Jurisprudence : Cass. crim., 01-10-1996, n° 95-85.529, Rejet



Cour de Cassation
Chambre criminelle
Audience publique du 1er Octobre 1996
Rejet
N° de pourvoi 95-85.529
Président M. Milleville, conseiller le plus ancien faisant fonction.

Demandeur ... Paul et autres
Rapporteur Mme Françoise ....
Avocat général M. Perfetti.
Avocat la SCP Lesourd et Baudin.
RÉPUBLIQUE FRANÇAISE
AU NOM DU PEUPLE FRANÇAIS
REJET du pourvoi formé par ... Paul, agissant tant en son nom personnel qu'en qualité de gérant des sociétés suivantes SARL Groupe Privé Barril (GPB), SARL Protection Conseils Sécurité (PCS), SARL Secrets, parties civiles, contre l'arrêt de la chambre d'accusation de la cour d'appel de Paris, en date du 13 octobre 1995, qui, dans l'information ouverte contre personne non dénommée des chefs d'atteinte à l'intimité de la vie privée et d'atteinte au secret de la Défense nationale, a confirmé l'ordonnance du juge d'instruction déclarant partiellement irrecevable leur constitution de partie civile.
+---+
ÉNONCÉ DE LA TÂCHE: Dressez la liste de toutes les sociétés dont le demandeur agit en qualité de gérant selon la décision de la Cour de cassation. Les lignes qui suivent forment un matériau distinct de la décision de la Cour de cassation.

(Entrées pour localiser du texte et des éléments)
+---+
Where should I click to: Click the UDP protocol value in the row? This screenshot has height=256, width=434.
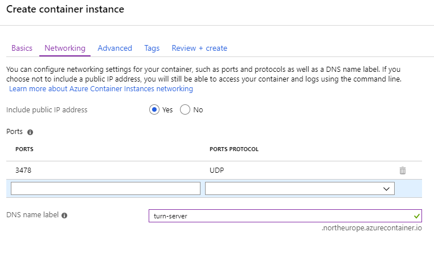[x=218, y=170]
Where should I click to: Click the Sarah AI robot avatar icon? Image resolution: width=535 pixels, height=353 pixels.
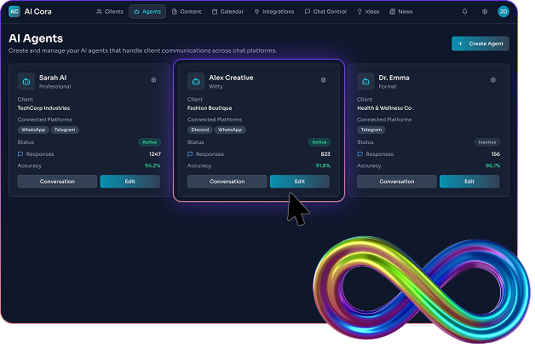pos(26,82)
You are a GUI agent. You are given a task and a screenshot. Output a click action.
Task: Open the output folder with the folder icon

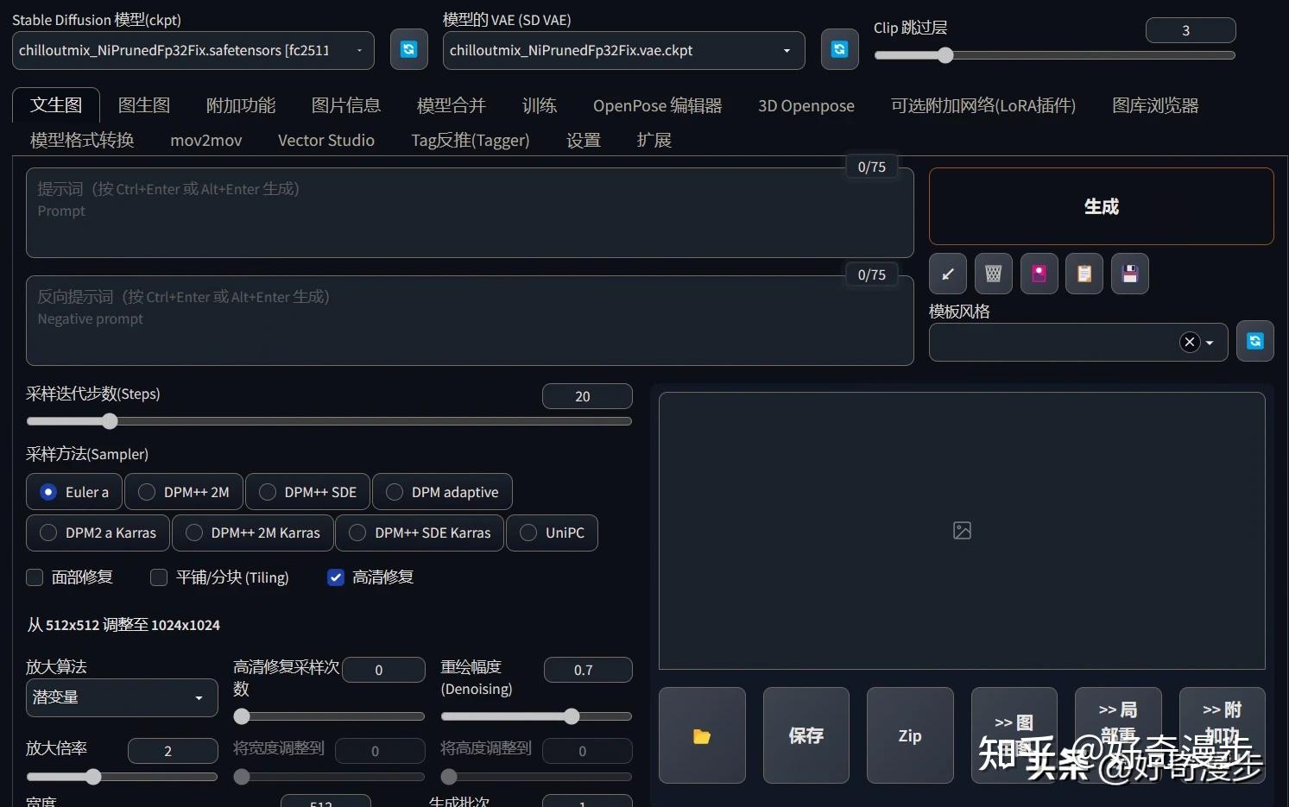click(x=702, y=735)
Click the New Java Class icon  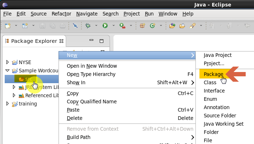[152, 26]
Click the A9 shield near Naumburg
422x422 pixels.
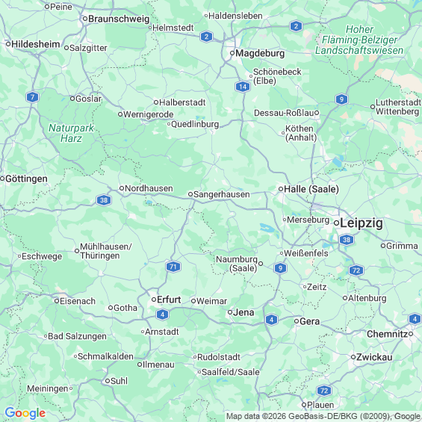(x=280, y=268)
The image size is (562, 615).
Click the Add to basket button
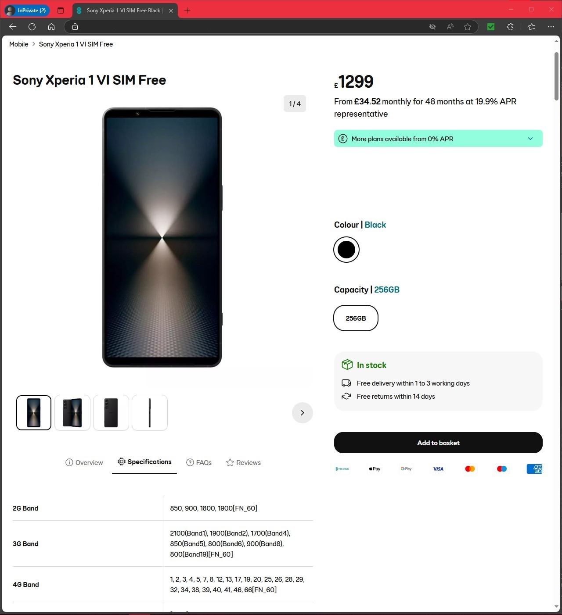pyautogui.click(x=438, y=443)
+---+
SOLUTION COMPLÈTE:
- SARL Groupe Privé Barril (GPB)
- SARL Protection Conseils Sécurité (PCS)
- SARL Secrets